The decision hinges on managing crab harvest levels through bushel limits, aiming to sustainably estimate and regulate the harvest without endangering crab populations. Supporters of the regulation repeal argue that allowing controlled dredging could aid in better understanding and managing crab stocks.

However, not everyone is in favor of this potential change. The Chesapeake Bay Foundation has voiced strong opposition, citing concerns that winter dredging could adversely affect the female blue crab population and jeopardize the overall health of the Chesapeake Bay’s ecosystem, issuing the following statement:

The Virginia Marine Resources Commission’s decision to reopen the winter crab season this year puts the prospect of a healthy blue crab population in the Chesapeake Bay in jeopardy. It is incredibly disappointing. The VMRC’s vote imperils not only the vulnerable blue crab, but the sustainability of harvests throughout the year and other species in the Bay that depend on the blue crab for food.

The best available science calls for continuing a precautionary approach for female blue crabs, not an increase in harvest during the winter months. Overwintering adult females are an important segment of the population that help ensure sustainable blue crab numbers and support other harvests throughout the year. In addition to declines in female crab numbers, the annual survey results showed a low number of male crabs, and persistently below-average numbers of young crabs.

Adding this new harvest while an assessment of the blue crab population is ongoing is ill-advised. Virginia needs to maintain a precautionary approach for the sake of all crabbers and the health of the Chesapeake Bay, not take an avoidable risk with a vital species.


“When you have a topic like winter dredging, there’s going to be a lot of contention,” Widgeon said. “Everyone wants to see the crab population grow, but not everyone agrees on the best way to achieve that goal.”

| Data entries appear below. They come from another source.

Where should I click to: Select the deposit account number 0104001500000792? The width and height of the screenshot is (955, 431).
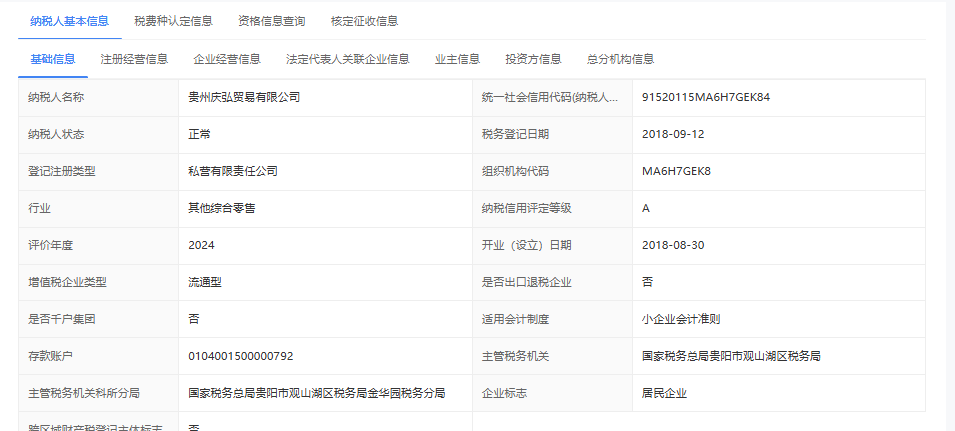pos(241,356)
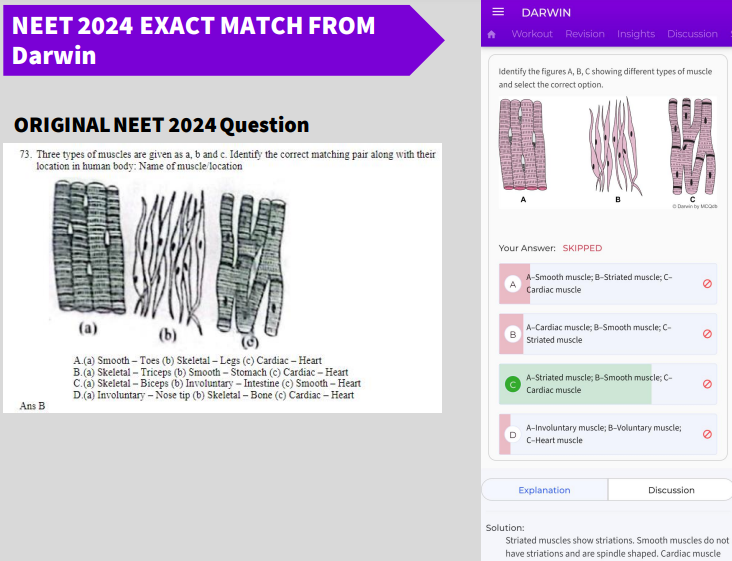Select radio circle for option B
Image resolution: width=732 pixels, height=561 pixels.
[513, 334]
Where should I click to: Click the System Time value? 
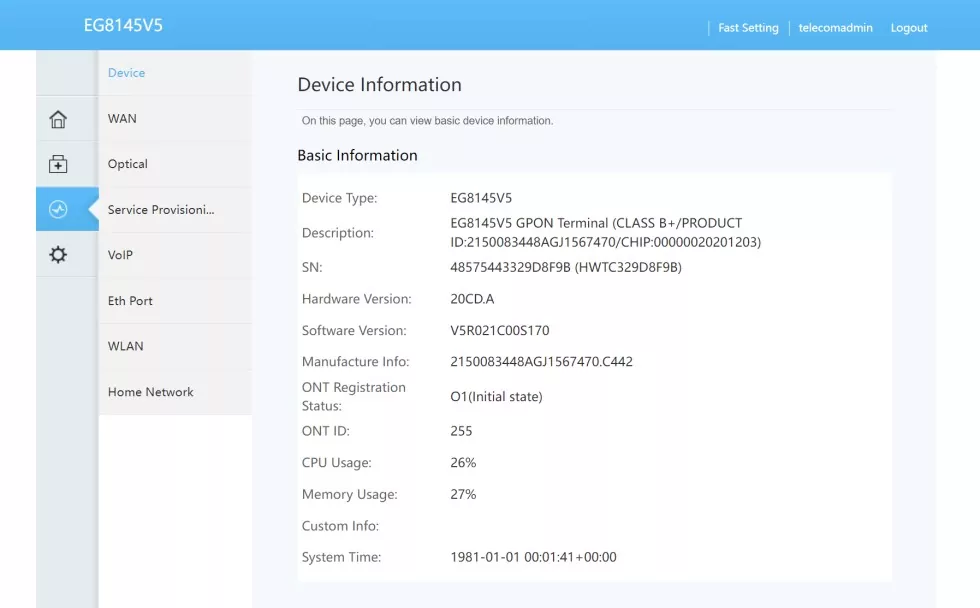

VMRC plans to review extensive data in September to inform its final decision on blue crab dredging specifics for the coming seasons. In recent assessments, the last dredge survey found 317 million blue crabs, slightly down from 323 million the previous year.

This contentious issue underscores the balancing act between economic interests and environmental conservation in Virginia’s seafood industry, as stakeholders await further deliberations by VMRC in the coming months.

Widgeon says this repeal opens the door to discussing opening crab dredging beyond just winter months.

“Virginia has been interested in, for years, exploring a year-round fishery to even out the pressure felt by the crabbing industry throughout the year,” Widgeon said.